Referring to Section 83(3) of the Punjab Value Added Tax Act, 2005, the Bench asserted that the provision permitted the recovery from directors only after the company was wound up.

Citing a Supreme Court decision, the Bench observed: “The recovery from the director of a company can only be made when such a company has been wound up. Even under the Companies Act, 1956, the provision for recovery from the director is not available at the stage prior to winding up of the company.”

The Bench said the company had itself filed an appeal before the appellate authority, which was still pending. Besides, the company was functional and the petitioner was no more its director. “In the circumstances, there was no occasion for the respondent to attach the bank accounts of the petitioner for recovery of its dues as against the company concerned,” the court observed.
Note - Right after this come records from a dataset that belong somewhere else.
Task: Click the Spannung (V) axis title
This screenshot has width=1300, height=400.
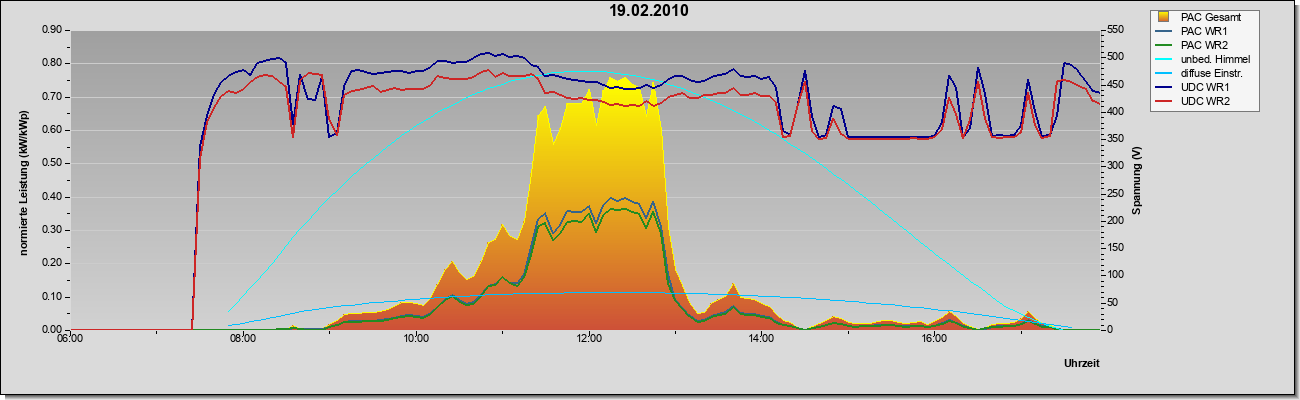Action: pos(1137,180)
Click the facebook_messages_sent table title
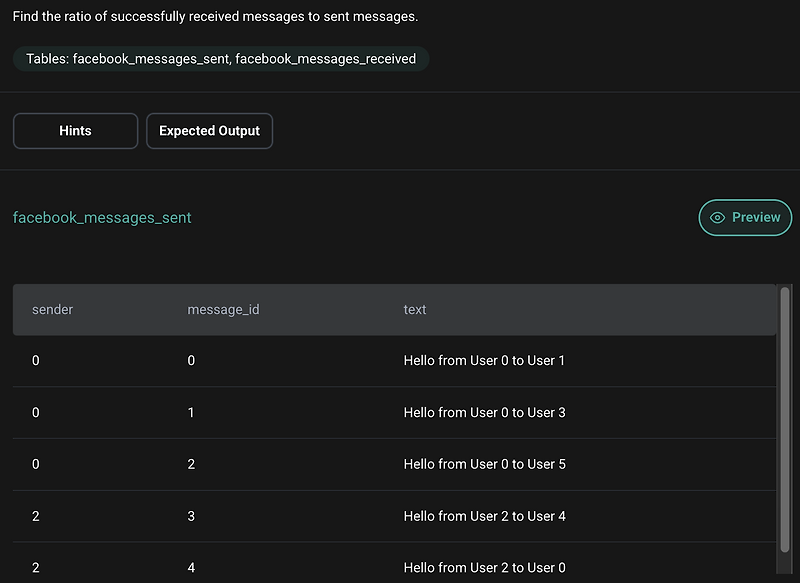This screenshot has height=583, width=800. tap(102, 217)
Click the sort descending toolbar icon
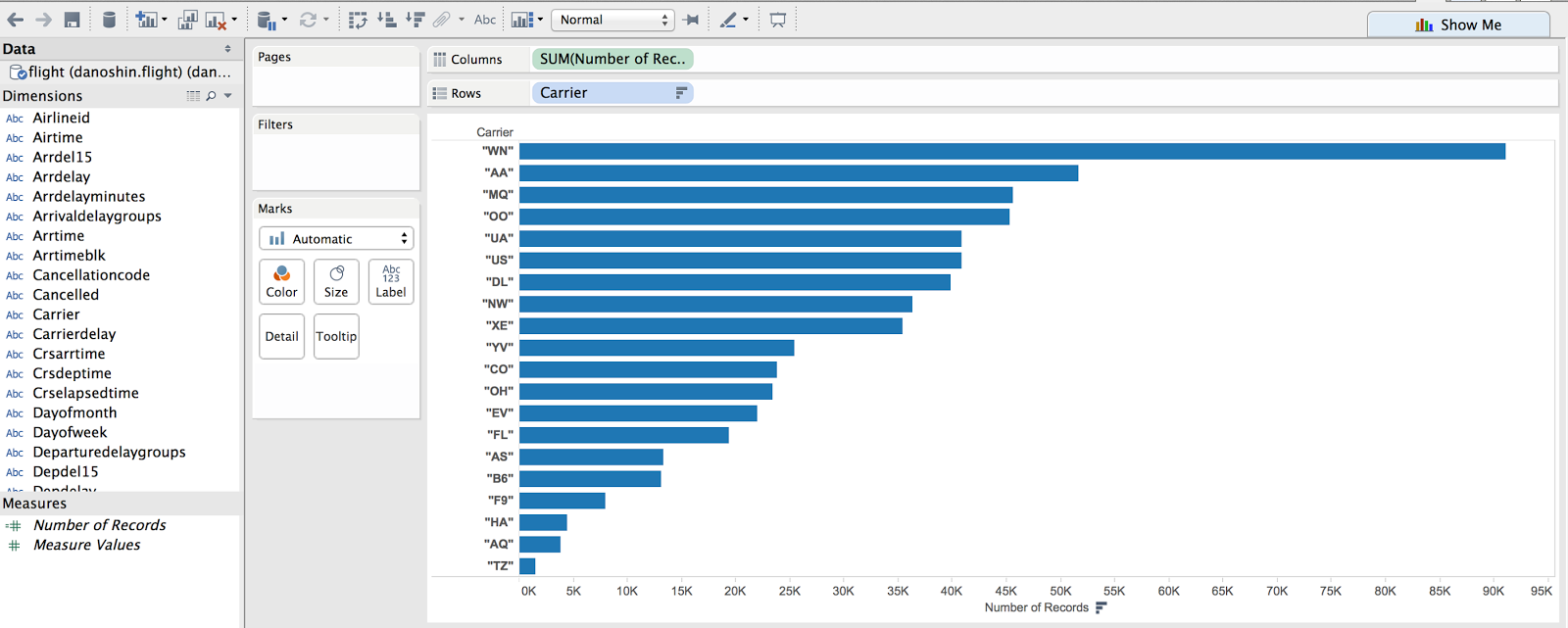This screenshot has height=628, width=1568. [x=416, y=20]
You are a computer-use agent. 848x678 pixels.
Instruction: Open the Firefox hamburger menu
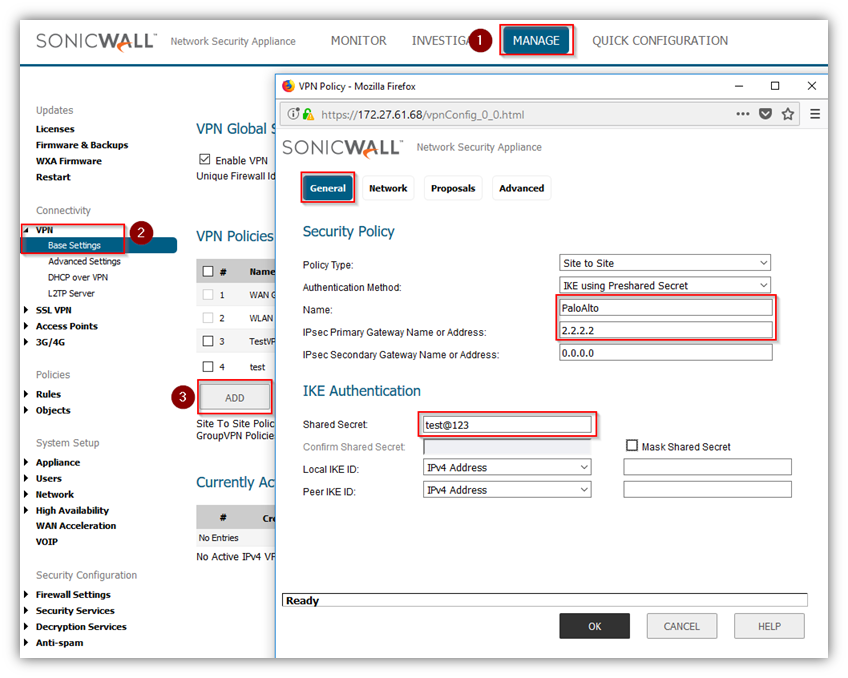point(814,114)
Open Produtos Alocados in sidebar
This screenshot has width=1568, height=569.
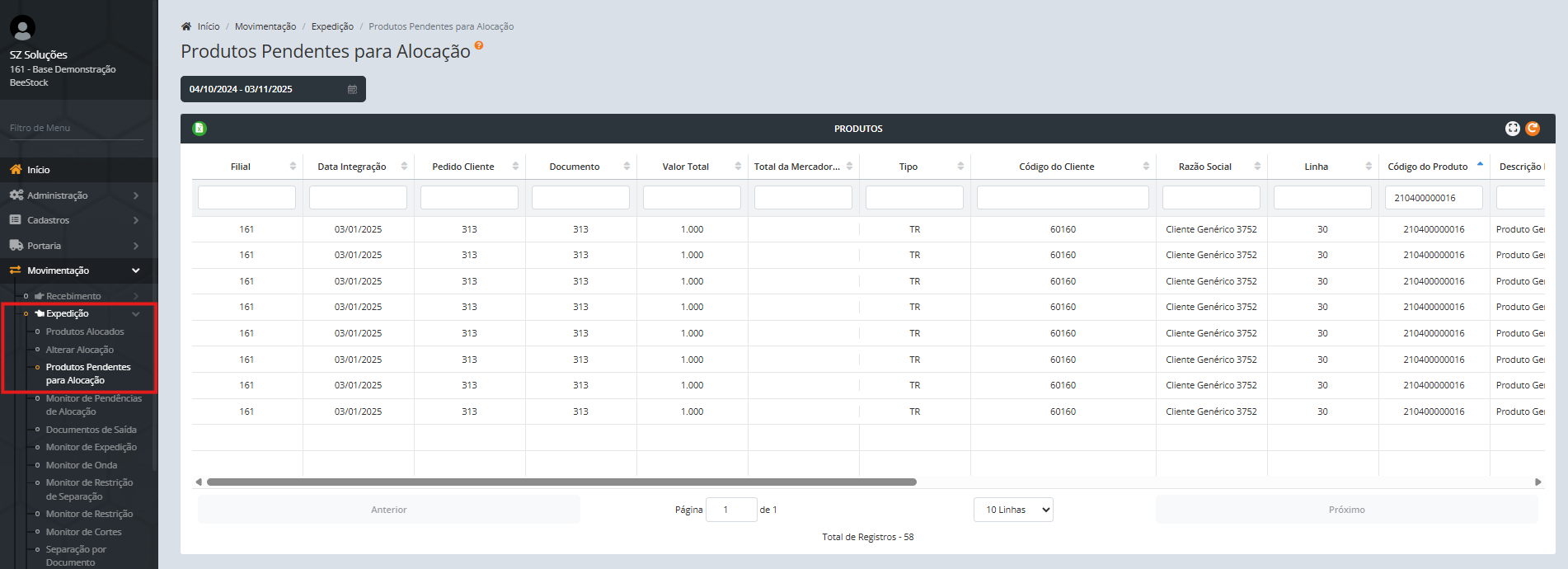pos(85,332)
Before parting with the order, the Bench observed that there were no allegations regarding the company’s mismanagement. In such circumstances also, the order would have to be obtained from the National Company Law Tribunal (NCLT) concerned.

The Bench added it had earlier also directed the respondent to decide the company’s appeal, but it had till date not been finalised. “Be that as it may, the fact should not detain us from declaring the attachment of the saving accounts of the petitioner bad in law as we find that it is a clear case of arbitrary exercise of power by the respondent and is wholly without any authority,” the Bench asserted.